Julia stares up at Olivia’s photograph and thinks that nobody is truly missing, not to themselves. Only to those left behind. She doesn’t know what Olivia’s fate is, but she already knows her own. Insomnia. Discussing the confidential details too much at home. Saskia – already far too much like Julia – will start to fixate. Art will get annoyed. A small smile plays on Julia’s features as she thinks about it. How inappropriate to say it, but the thrill of a new investigation – there really is nothing like it.
The rest of the team files in, looking tired. Some won’t have left yet. Some will have been recalled from dinners, date nights, parents’ evenings. There isn’t a designated Major Investigation Unit here. It’s been hastily assembled once the case was deemed high risk. Julia scans the mass of people, hoping it contains some of the best ones.
Two analysts are discussing a man who was arrested last night. ‘It was Buddhas,’ Jonathan is saying to the other, Brian.
‘Buddhas …’
‘He was putting them –’
‘Alright,’ Julia says, badly stifling a grin.
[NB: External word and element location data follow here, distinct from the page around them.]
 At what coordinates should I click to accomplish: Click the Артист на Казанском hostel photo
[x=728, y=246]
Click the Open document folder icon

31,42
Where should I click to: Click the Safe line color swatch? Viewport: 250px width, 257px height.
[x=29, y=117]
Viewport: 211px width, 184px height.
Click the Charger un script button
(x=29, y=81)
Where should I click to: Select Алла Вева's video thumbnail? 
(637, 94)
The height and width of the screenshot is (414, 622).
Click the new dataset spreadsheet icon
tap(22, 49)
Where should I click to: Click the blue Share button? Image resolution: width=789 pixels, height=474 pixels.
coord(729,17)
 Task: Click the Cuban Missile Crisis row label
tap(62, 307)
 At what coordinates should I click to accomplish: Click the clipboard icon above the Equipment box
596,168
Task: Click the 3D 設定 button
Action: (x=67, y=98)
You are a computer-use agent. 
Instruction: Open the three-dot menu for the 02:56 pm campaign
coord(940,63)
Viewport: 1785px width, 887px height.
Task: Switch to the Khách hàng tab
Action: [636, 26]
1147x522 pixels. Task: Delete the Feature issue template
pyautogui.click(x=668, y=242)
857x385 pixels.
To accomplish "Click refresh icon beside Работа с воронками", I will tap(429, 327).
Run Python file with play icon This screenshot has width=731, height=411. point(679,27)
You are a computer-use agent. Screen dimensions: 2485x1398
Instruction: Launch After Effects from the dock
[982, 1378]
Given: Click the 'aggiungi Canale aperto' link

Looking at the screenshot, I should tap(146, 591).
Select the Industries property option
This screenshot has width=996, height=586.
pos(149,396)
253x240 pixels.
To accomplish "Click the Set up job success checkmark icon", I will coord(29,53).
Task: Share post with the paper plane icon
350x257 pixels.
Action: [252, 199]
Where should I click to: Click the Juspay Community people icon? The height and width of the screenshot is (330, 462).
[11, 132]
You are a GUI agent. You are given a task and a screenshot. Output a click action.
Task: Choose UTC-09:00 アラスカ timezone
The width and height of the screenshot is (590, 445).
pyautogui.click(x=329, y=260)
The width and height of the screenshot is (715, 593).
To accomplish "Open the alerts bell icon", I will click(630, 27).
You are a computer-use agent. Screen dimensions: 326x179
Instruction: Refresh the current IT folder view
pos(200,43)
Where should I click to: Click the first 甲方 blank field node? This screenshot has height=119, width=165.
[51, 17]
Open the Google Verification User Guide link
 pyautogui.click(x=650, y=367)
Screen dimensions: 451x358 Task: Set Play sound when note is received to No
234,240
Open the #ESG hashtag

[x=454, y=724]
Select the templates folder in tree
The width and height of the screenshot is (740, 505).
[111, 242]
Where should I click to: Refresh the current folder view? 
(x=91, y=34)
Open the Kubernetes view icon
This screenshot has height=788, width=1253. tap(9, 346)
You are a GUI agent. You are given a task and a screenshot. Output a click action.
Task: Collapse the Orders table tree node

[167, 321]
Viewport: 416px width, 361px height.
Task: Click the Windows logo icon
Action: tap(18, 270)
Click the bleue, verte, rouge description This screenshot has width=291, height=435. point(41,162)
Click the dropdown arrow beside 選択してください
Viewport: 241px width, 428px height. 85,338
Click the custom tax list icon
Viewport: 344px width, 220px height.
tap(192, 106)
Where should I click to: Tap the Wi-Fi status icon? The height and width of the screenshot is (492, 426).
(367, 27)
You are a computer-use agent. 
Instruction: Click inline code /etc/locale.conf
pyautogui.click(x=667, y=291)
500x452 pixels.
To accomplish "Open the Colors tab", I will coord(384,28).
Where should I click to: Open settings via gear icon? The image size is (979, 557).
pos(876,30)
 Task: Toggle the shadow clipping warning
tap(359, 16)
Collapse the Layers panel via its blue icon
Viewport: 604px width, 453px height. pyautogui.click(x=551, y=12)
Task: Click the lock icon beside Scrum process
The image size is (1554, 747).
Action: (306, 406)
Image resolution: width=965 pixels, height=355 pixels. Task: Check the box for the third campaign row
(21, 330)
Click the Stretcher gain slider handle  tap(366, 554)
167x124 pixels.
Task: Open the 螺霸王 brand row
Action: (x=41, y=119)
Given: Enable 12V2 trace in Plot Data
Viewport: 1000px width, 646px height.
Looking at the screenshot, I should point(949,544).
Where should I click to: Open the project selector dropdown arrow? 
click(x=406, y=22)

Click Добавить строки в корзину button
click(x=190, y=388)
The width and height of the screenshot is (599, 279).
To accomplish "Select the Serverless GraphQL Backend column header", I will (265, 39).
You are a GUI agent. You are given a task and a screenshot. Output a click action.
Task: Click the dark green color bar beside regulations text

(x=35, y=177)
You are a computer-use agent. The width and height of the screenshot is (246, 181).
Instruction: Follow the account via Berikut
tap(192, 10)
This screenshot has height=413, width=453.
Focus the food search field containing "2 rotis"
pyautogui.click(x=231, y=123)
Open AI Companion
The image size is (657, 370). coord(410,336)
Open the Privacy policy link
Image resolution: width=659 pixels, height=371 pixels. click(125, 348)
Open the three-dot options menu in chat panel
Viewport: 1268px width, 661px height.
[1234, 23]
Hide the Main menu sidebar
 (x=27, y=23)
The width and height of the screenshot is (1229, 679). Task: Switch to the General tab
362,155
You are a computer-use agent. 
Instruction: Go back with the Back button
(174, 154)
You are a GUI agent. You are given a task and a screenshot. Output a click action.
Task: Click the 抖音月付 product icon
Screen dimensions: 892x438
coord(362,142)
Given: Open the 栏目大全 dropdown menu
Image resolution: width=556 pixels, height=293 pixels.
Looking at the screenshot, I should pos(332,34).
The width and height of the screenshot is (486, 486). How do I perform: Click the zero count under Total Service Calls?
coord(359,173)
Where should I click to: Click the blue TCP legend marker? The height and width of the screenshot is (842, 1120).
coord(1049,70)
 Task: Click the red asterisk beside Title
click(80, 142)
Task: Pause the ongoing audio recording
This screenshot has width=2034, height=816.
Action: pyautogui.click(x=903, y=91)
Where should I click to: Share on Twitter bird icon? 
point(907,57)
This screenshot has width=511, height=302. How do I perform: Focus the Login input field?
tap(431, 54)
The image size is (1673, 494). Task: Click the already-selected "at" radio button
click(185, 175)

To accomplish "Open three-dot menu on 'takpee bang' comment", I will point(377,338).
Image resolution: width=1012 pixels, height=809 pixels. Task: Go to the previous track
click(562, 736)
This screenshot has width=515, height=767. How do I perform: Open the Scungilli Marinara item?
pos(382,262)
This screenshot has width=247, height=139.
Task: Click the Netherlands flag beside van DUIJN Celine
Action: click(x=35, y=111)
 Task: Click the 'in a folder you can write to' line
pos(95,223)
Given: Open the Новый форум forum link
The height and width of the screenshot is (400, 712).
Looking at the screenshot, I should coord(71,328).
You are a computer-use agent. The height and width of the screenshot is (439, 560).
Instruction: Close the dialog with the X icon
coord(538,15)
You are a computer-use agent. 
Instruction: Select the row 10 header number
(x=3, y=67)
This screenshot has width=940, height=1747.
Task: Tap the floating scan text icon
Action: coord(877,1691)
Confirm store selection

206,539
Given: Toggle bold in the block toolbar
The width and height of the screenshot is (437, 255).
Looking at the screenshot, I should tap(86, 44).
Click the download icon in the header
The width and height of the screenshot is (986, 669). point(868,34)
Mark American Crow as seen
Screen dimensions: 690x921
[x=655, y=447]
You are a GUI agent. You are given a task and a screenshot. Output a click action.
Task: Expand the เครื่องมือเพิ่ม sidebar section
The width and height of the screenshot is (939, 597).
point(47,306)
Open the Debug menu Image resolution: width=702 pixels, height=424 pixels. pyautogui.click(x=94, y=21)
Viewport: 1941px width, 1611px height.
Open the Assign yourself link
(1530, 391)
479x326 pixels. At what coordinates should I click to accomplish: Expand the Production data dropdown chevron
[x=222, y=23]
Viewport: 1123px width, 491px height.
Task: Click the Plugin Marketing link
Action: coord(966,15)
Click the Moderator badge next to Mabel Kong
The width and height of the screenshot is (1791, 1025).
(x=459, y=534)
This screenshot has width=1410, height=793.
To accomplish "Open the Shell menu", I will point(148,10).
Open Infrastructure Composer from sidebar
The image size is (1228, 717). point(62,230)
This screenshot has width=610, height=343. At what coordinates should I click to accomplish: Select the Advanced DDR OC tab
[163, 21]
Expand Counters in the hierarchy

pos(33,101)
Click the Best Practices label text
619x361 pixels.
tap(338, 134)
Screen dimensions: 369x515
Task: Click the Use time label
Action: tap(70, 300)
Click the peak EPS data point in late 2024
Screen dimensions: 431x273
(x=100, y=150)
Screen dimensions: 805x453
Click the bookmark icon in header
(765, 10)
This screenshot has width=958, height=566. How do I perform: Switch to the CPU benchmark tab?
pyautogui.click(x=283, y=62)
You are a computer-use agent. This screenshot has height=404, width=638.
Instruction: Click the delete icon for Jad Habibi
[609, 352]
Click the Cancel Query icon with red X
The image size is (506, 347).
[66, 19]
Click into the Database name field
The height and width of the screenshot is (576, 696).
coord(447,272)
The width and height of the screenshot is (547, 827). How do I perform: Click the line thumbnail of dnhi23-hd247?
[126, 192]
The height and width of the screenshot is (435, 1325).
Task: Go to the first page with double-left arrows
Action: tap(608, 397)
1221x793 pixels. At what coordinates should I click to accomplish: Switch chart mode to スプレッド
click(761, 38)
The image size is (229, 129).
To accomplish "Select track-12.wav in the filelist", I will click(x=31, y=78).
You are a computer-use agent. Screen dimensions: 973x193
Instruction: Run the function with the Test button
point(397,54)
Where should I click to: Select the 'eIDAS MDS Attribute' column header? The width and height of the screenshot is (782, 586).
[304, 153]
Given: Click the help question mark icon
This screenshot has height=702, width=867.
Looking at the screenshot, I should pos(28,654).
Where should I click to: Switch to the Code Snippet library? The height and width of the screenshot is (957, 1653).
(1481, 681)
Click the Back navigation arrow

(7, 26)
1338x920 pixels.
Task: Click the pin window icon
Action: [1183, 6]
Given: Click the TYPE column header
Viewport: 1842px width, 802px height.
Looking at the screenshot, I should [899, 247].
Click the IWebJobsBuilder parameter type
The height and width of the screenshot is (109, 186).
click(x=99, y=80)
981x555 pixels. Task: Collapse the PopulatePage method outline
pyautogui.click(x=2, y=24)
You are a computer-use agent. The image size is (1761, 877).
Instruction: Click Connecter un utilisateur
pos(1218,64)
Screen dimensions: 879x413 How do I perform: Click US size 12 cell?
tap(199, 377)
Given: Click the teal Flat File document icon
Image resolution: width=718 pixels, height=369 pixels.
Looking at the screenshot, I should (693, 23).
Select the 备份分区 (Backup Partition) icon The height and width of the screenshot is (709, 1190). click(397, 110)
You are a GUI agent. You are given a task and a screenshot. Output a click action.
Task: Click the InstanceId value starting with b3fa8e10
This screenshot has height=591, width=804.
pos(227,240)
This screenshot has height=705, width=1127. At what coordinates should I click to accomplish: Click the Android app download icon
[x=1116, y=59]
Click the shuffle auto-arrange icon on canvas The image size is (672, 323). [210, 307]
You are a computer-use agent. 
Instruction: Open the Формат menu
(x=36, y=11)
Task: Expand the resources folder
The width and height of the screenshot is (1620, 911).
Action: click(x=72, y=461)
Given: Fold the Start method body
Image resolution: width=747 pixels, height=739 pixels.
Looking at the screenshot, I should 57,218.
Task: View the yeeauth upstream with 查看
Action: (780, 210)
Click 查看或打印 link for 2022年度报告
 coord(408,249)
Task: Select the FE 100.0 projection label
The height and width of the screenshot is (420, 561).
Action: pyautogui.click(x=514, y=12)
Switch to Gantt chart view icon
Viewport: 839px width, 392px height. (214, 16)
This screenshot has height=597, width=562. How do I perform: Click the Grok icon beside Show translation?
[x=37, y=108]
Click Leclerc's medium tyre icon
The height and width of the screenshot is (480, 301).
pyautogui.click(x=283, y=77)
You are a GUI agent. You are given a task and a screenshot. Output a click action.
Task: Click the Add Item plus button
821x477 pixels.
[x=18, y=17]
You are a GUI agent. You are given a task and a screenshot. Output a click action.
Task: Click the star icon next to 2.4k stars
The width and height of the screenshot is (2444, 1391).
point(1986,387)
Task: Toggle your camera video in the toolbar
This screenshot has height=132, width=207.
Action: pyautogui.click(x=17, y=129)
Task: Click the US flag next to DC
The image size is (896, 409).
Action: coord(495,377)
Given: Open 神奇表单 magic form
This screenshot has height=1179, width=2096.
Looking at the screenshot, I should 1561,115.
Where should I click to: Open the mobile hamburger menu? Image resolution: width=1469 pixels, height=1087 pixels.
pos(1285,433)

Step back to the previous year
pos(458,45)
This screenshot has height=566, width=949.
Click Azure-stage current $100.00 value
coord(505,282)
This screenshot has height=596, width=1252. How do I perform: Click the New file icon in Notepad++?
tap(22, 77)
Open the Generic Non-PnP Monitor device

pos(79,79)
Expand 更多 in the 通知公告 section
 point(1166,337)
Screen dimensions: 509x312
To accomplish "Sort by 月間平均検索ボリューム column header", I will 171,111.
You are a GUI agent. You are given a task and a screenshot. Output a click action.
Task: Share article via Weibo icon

She knows all about that arrest.
She turns back to the photograph. Olivia is tall and blonde, but with a strength around the nose that elevates her to striking. Julia reaches out to straighten the polaroid. A selfie on the estuary, a stone’s throw from Julia’s house. Vanilla ice cream shingle, the River Severn blue-grey. Olivia, off-centre. Huge smile, crooked teeth. Perfect imperfection, that luminous quality that the young have.
What troubles Julia the most is the text to the housemates. A single missive, one o’clock in the morning. Please come x. That text is a specifically female call to arms, sent with only one intention, Julia thinks: to be rescued. There are things you don’t just know because you’re police: you know them because you’re a woman.
It’s freezing in the briefing room. It’s late April, but still cold, as cold as January. Nathan Best, one of her favourite Detective Sergeants, catches her looking out. ‘Going to snow tomorrow,’ he says. ‘Fucking joke.’
‘Snow is a great preservative,’ Jonathan shoots at him.
‘Let’s not talk preservatives,’ Julia exclaims. ‘Let’s talk finding living people.’
‘Is this one similar to last year’s? I can’t do that again, honestly,’ Best says, gesturing with his tea so wildly he slops it on the carpet. The stain will never be cleaned, will probably be there forever.
Poole enters the room. ‘Sorry,’ he says. ‘Just let a dealer go for this, so it had better be good.’
Julia smiles inwardly as she thinks of Price, going on his way, free tea and call.
‘Similar-ish to last year’s,’ Julia says. ‘It is a young woman.’ Julia still thinks of it often, the missing girl, aged nineteen. She was never found, despite Julia’s very best efforts, which resulted not only in the missing woman’s father accusing the police of laziness but Julia’s husband accusing her of marital neglect.
She grabs a red marker pen and draws an arrow across the whiteboard. It squeaks as she does so, and the room falls as quiet as if she has clinked a glass.